* [Dataset content]
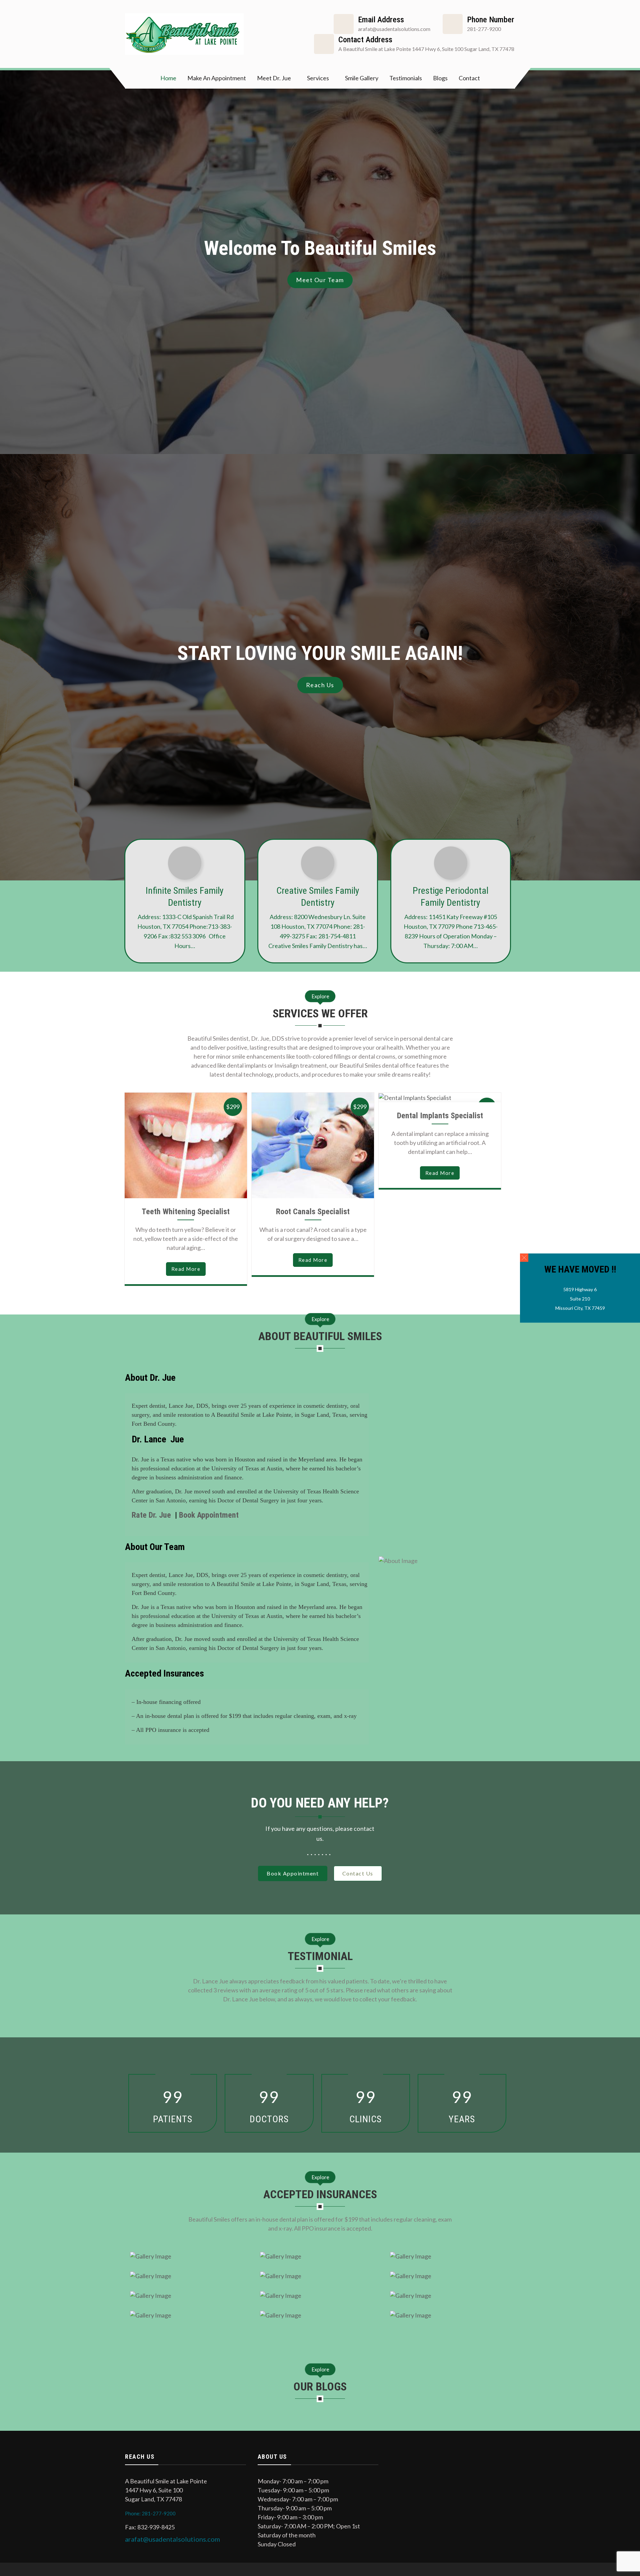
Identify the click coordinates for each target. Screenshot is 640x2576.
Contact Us (357, 1873)
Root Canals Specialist (313, 1211)
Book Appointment (209, 1515)
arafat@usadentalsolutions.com (172, 2539)
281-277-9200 (484, 29)
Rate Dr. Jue (152, 1515)
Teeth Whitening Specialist (186, 1211)
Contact (469, 78)
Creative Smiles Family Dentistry (317, 896)
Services (318, 78)
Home (168, 78)
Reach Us (320, 685)
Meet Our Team (320, 279)
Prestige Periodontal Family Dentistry (450, 896)
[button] (524, 1257)
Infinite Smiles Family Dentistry (185, 896)
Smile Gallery (361, 78)
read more (186, 1269)
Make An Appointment (216, 78)
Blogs (440, 78)
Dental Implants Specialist (440, 1115)
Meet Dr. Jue (274, 78)
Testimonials (405, 78)
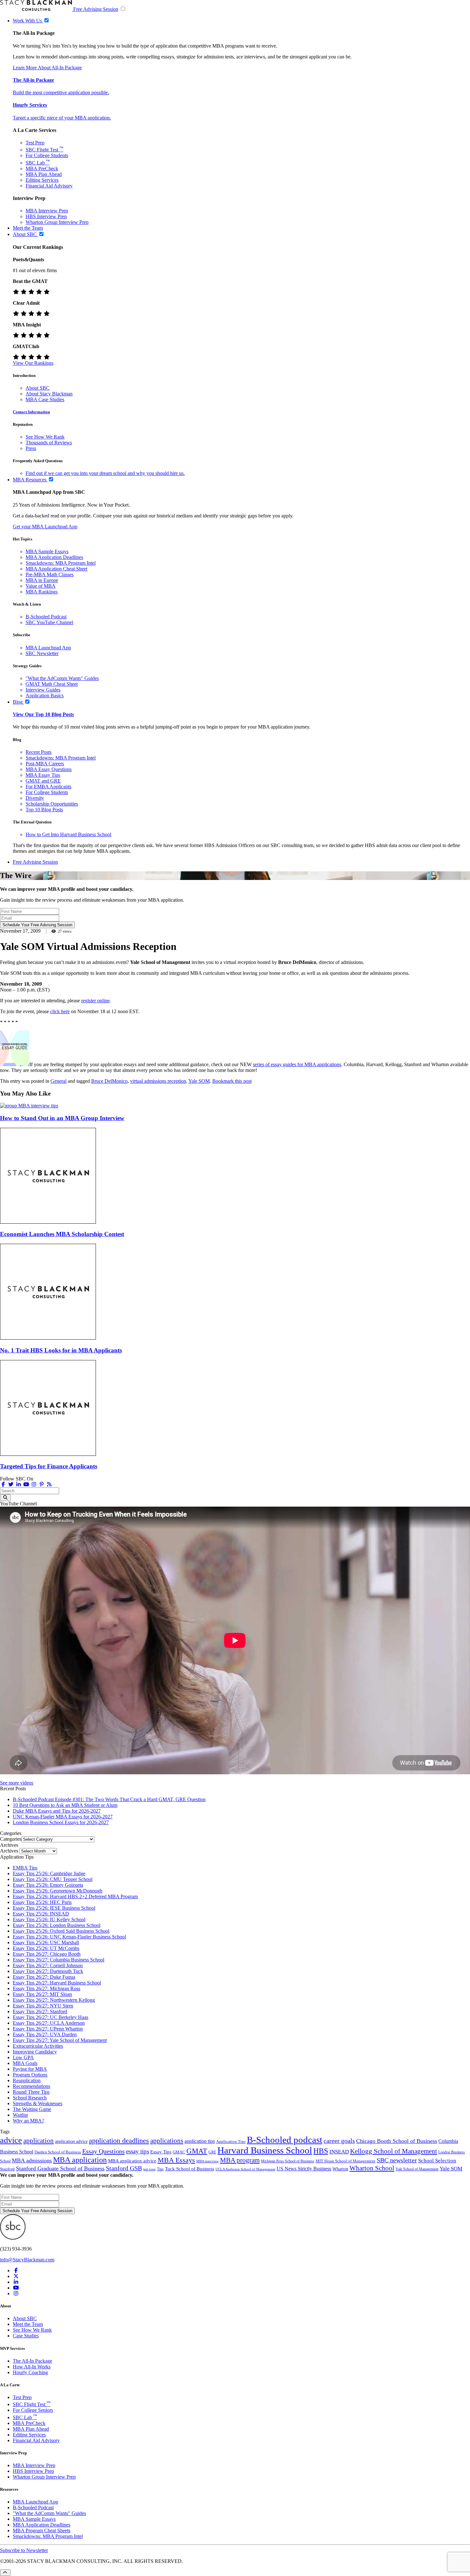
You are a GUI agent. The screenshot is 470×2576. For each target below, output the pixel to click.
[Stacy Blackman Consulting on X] (16, 2276)
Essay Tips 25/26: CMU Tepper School (52, 1879)
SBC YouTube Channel (49, 622)
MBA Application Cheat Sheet (56, 568)
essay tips (137, 2151)
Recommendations (31, 2086)
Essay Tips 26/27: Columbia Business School (58, 1959)
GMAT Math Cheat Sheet (52, 684)
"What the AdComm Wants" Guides (62, 678)
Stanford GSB (124, 2168)
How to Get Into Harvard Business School (68, 834)
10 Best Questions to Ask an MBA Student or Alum (65, 1805)
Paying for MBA (30, 2069)
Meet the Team (28, 2324)
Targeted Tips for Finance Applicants (48, 1466)
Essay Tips (160, 2151)
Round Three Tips (31, 2092)
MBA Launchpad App (48, 647)
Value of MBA (41, 586)
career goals (339, 2140)
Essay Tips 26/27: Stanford (40, 2011)
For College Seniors (33, 2410)
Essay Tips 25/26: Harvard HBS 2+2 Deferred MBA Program (75, 1896)
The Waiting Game (32, 2109)
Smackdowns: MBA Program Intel (61, 563)
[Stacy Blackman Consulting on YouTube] (16, 2287)
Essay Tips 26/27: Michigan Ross (46, 1988)
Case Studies (26, 2335)
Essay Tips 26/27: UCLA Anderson (49, 2023)
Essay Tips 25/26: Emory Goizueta (48, 1885)
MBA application (80, 2160)
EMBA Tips (25, 1867)
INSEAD (339, 2152)
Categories (10, 1839)
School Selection (437, 2161)
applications (166, 2140)
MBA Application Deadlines (54, 557)
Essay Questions (103, 2151)
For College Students (47, 155)
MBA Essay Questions (49, 769)
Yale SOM (199, 1081)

* [Task details] Give only the number of lines in the material above where the string "Consulting" appears.

* [Your response] 2